Object detection using fastai v2

I have only one question: how do I get the outputs to pass to get_predictions?

You should be able to call get_preds and pass in a DataLoader. (Or just do get_preds without passing anything in mad let it call the validation set)

1 Like

Thanks. I have an issue before calling your methods that I am investigating. When I call learn.get_preds(dl=dls.valid)
fastai throws an exception

No pressure on anybody, just posting for reference

This is due to the RetinaNet.forward method returning the box predictions, the class predictions and also a list of scales. This caused a few issues for me as well (show_results, etc wont work nicely). I could fix it by passing the scales to the constructor and no computing them dynamically. This of course is far from optimal because the scales depend on the image input size, and they are also required in the loss function. Maybe a callback which computes the scales and stores them for later use in the loss function would be a good idea.

Anyone has a better idea on how to handle this?

More generally I feel that for a model to really nicely integrate with all the fastai functionality the model should only output things like the “ys” of the training set, so that the decoding pipeline can handle this nicely.

- **ENTRIES PROVIDED**:
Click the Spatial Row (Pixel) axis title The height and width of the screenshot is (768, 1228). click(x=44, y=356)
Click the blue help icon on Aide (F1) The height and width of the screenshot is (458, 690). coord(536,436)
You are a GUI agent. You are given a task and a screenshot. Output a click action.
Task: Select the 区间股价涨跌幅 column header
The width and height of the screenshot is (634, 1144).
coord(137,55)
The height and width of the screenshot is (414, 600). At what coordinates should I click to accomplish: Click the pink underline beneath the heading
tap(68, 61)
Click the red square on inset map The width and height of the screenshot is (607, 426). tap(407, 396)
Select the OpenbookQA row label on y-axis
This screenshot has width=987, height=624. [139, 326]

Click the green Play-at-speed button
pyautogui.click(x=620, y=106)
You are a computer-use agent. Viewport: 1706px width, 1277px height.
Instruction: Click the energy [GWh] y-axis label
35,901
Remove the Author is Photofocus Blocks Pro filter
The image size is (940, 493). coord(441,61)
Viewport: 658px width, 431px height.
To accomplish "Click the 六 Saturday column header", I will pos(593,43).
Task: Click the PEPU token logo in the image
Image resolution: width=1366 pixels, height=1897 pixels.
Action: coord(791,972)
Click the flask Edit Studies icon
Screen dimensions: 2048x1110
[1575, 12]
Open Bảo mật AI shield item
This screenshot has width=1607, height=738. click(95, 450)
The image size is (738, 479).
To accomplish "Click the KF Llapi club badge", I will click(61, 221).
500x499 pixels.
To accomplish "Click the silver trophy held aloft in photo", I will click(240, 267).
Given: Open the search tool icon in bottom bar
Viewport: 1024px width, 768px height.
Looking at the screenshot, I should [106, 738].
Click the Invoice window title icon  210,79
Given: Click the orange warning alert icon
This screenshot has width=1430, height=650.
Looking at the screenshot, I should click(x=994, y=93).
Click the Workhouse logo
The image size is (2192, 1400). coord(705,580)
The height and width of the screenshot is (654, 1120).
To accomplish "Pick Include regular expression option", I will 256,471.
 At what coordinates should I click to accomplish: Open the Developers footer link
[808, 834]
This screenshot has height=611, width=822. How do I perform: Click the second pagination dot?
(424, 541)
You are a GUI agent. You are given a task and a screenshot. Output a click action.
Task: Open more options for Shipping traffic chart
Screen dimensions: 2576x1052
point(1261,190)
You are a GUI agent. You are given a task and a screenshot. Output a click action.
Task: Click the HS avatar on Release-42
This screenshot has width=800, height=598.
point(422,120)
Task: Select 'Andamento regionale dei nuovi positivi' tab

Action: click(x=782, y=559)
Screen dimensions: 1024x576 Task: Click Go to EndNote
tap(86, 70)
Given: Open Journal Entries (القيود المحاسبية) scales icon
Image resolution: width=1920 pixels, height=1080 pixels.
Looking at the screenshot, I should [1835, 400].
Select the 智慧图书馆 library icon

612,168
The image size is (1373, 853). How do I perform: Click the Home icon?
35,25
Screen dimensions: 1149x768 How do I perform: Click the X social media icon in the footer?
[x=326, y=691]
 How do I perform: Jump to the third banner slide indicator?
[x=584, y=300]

- **AIM**: Update the object detection thread from "No pressure on" to "to handle this?", putting "sizes" wherever "scales" appears. You won't need the listing.

- **OUTPUT FOR THIS EXERCISE**:
No pressure on anybody, just posting for reference

This is due to the RetinaNet.forward method returning the box predictions, the class predictions and also a list of sizes. This caused a few issues for me as well (show_results, etc wont work nicely). I could fix it by passing the sizes to the constructor and no computing them dynamically. This of course is far from optimal because the sizes depend on the image input size, and they are also required in the loss function. Maybe a callback which computes the sizes and stores them for later use in the loss function would be a good idea.

Anyone has a better idea on how to handle this?